The mother of Makensen Bungo’s story, in front of the arrogant and complacent investigator, who with the cynicism of a criminal communicates the death sentence of her 18-year-old son, arrested in the gymnasium, finds no other weapon to fight than the spit that he throws at her the muzzle. That spit is not just an expression of hatred to the point of contempt of a woman who feels attacked in the most precious thing she has, her only son. That spit is an expression of resistance, of rejection of an entire system that is based on violence, injustice and fraud. It does not remain only on the face of the investigator, but is forwarded to his superiors to the leading bodies of the State.
The rejection of the system, the moral and civil separation with it is also the leitmotif of other stories and their characters. This is how the figure of teacher Donika stands out in “Letter of Praise” or of Mother Labe in the story of the same name. These deal with “lighter” topics. The characters are not soul-searching investigators or prison guards, but teachers who, following the “party line” at school, leave the child in class because his father has escaped, or deny him merit in his studies because his brother is in prison.
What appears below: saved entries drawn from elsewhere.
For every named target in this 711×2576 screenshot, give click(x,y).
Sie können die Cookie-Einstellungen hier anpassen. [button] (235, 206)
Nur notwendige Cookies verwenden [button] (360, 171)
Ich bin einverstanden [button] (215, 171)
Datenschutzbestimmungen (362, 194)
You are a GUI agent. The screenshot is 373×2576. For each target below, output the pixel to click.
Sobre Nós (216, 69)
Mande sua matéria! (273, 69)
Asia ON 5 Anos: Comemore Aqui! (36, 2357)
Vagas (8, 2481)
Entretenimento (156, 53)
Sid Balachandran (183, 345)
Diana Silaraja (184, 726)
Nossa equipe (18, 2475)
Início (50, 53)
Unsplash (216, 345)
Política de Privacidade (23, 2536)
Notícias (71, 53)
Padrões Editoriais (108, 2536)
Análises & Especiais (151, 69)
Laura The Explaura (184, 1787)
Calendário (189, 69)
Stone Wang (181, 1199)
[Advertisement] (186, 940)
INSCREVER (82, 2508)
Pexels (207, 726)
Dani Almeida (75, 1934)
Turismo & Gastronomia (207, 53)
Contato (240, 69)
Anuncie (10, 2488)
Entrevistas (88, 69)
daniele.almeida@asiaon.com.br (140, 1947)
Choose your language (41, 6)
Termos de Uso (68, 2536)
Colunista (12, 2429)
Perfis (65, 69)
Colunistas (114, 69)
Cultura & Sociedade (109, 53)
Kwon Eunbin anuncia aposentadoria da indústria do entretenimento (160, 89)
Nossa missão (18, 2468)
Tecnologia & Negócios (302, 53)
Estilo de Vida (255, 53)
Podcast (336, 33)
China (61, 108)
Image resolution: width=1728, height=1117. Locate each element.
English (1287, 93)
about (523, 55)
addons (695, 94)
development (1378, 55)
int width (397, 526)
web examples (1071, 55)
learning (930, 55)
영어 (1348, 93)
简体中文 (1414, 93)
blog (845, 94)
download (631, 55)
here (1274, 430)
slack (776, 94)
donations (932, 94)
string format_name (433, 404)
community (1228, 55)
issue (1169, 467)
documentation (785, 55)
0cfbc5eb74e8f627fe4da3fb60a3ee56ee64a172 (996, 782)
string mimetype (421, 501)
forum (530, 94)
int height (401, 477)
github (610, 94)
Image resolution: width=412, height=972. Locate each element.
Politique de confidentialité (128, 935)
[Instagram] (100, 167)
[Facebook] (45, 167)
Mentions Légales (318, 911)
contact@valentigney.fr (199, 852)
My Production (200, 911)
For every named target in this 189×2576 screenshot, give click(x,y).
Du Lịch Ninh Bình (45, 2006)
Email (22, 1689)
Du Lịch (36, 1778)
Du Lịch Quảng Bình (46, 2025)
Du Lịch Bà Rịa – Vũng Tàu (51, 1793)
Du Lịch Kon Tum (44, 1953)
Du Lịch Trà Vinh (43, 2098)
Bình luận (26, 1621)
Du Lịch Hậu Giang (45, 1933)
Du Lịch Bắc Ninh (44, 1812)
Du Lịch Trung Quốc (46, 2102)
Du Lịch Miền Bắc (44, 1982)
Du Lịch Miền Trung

At first glance, they seem like small follies that were often worn by one or the other, but how many tens of thousands of such cases have been observed in the almost half a century of the regime.
How many hundreds of thousands of children have grown up under the pressure of the “class difference” complex, worse than the racial one, of the ghettos, of the Soviets, they have grown up suppressed, without initiative, without the concept that they are human beings equal to others . Here is one of the motives because the class of the former persecuted, with the arrival of the long-awaited changes, was not able to be properly represented in the political struggle, apart from the strategy prepared by the holders of power. Are there units of measure to measure the damage inflicted on these creatures, the spiritual wounds inflicted in the toy age? Does the conscience kill any of the large army of teachers who, in many cases, became carriers of that ideology that saw in a child a “class enemy”, a shooting board?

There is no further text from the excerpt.